What you will do:
Could you output all of the records below exactly as they appear?

Saved data entries:
****************************************
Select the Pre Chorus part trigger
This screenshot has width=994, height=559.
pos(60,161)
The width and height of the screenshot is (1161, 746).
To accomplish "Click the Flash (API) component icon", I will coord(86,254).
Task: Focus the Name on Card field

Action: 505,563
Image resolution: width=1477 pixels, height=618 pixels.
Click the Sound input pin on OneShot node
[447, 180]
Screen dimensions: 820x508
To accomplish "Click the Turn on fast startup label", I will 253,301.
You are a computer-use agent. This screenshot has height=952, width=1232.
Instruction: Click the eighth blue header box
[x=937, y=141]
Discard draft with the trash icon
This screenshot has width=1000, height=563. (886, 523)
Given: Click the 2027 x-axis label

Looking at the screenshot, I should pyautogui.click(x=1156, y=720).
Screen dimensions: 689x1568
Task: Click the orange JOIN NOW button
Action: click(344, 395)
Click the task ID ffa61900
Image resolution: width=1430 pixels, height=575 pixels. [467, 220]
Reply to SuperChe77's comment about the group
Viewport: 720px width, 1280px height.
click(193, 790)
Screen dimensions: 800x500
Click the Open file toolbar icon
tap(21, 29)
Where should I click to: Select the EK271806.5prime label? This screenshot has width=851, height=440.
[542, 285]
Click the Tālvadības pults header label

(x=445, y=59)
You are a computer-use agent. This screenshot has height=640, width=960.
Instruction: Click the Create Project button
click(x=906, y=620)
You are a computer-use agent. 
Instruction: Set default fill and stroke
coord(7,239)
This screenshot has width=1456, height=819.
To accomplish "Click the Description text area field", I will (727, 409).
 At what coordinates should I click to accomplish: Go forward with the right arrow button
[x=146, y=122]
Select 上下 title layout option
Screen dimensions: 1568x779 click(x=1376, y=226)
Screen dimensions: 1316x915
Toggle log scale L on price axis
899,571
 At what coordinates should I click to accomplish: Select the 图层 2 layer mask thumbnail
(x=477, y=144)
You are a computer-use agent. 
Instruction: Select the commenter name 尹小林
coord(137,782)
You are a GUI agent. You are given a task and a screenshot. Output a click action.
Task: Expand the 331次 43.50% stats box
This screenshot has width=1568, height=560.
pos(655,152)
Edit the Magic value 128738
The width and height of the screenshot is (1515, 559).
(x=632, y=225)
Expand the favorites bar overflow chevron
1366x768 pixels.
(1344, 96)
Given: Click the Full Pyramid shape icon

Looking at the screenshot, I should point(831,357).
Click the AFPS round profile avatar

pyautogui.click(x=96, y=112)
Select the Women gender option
****************************************
Exercise output:
Select the Pre Chorus part trigger
This screenshot has width=994, height=559.
pos(60,161)
The width and height of the screenshot is (1161, 746).
To accomplish "Click the Flash (API) component icon", I will coord(86,254).
Task: Focus the Name on Card field

Action: 505,563
Image resolution: width=1477 pixels, height=618 pixels.
Click the Sound input pin on OneShot node
[447, 180]
Screen dimensions: 820x508
To accomplish "Click the Turn on fast startup label", I will 253,301.
You are a computer-use agent. This screenshot has height=952, width=1232.
Instruction: Click the eighth blue header box
[x=937, y=141]
Discard draft with the trash icon
This screenshot has width=1000, height=563. (886, 523)
Given: Click the 2027 x-axis label

Looking at the screenshot, I should pyautogui.click(x=1156, y=720).
Screen dimensions: 689x1568
Task: Click the orange JOIN NOW button
Action: click(344, 395)
Click the task ID ffa61900
Image resolution: width=1430 pixels, height=575 pixels. [467, 220]
Reply to SuperChe77's comment about the group
Viewport: 720px width, 1280px height.
click(193, 790)
Screen dimensions: 800x500
Click the Open file toolbar icon
tap(21, 29)
Where should I click to: Select the EK271806.5prime label? This screenshot has width=851, height=440.
[542, 285]
Click the Tālvadības pults header label

(x=445, y=59)
You are a computer-use agent. This screenshot has height=640, width=960.
Instruction: Click the Create Project button
click(x=906, y=620)
You are a computer-use agent. 
Instruction: Set default fill and stroke
coord(7,239)
This screenshot has width=1456, height=819.
To accomplish "Click the Description text area field", I will (727, 409).
 At what coordinates should I click to accomplish: Go forward with the right arrow button
[x=146, y=122]
Select 上下 title layout option
Screen dimensions: 1568x779 click(x=1376, y=226)
Screen dimensions: 1316x915
Toggle log scale L on price axis
899,571
 At what coordinates should I click to accomplish: Select the 图层 2 layer mask thumbnail
(x=477, y=144)
You are a computer-use agent. 
Instruction: Select the commenter name 尹小林
coord(137,782)
You are a GUI agent. You are given a task and a screenshot. Output a click action.
Task: Expand the 331次 43.50% stats box
This screenshot has width=1568, height=560.
pos(655,152)
Edit the Magic value 128738
The width and height of the screenshot is (1515, 559).
(x=632, y=225)
Expand the favorites bar overflow chevron
1366x768 pixels.
(1344, 96)
Given: Click the Full Pyramid shape icon

Looking at the screenshot, I should point(831,357).
Click the AFPS round profile avatar

pyautogui.click(x=96, y=112)
Select the Women gender option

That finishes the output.